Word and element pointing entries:
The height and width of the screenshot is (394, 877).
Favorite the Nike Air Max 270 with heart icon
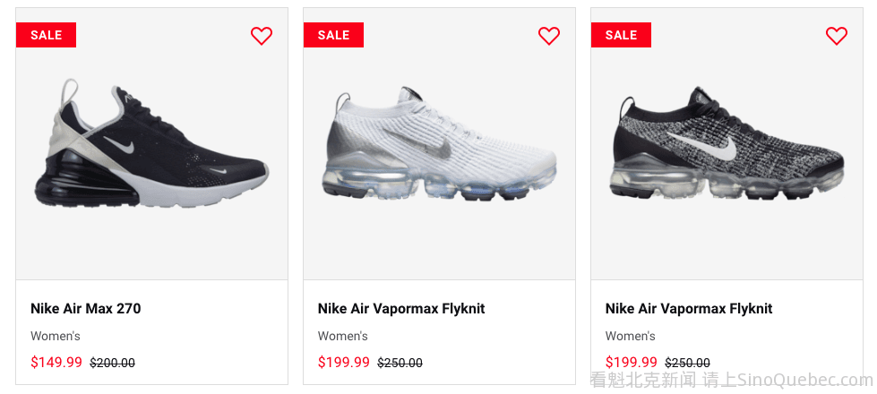click(x=262, y=36)

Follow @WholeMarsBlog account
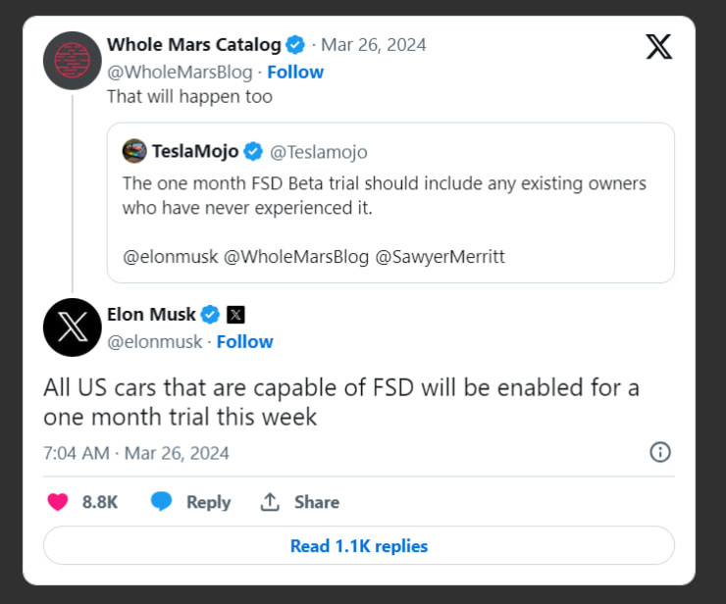295,72
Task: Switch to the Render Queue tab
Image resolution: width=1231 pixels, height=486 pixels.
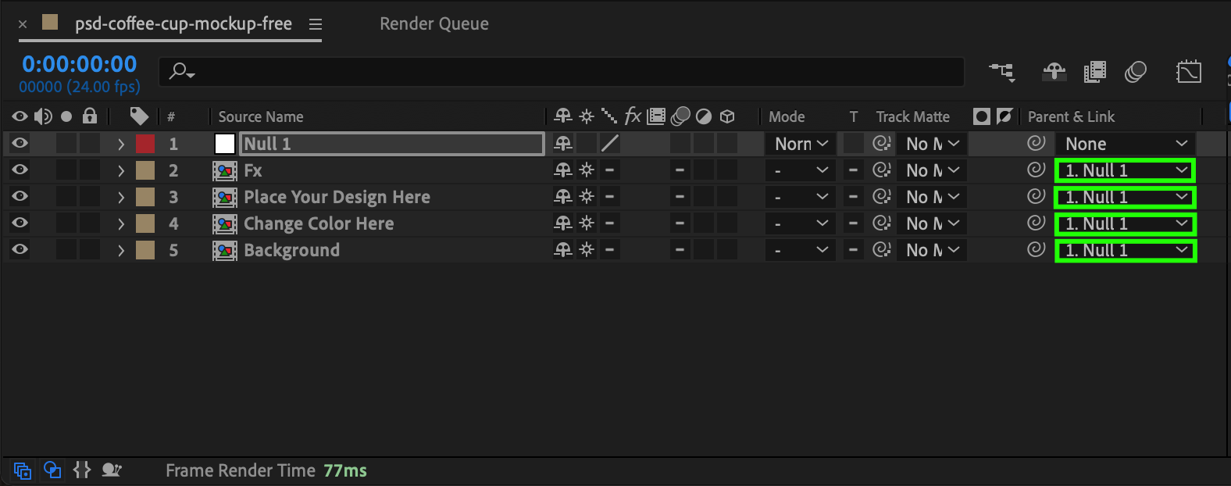Action: coord(434,24)
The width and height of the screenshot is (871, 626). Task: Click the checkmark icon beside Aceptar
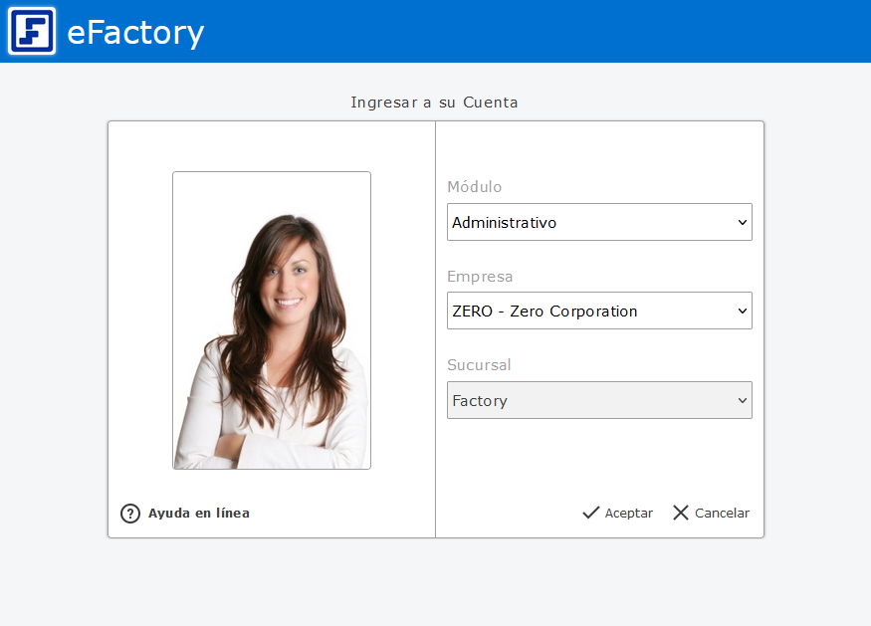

### Problem description
Revise the entries above by changing every "screenshot" to "screen capture" and leaving everything else as it is. Omit the pictures from your version.

### Result below
The height and width of the screen capture is (394, 877).
Favorite the Nike Air Max 270 with heart icon
click(x=262, y=36)

Follow @WholeMarsBlog account
295,72
Task: Switch to the Render Queue tab
Image resolution: width=1231 pixels, height=486 pixels.
Action: coord(434,24)
The width and height of the screen capture is (871, 626). Task: Click the checkmark icon beside Aceptar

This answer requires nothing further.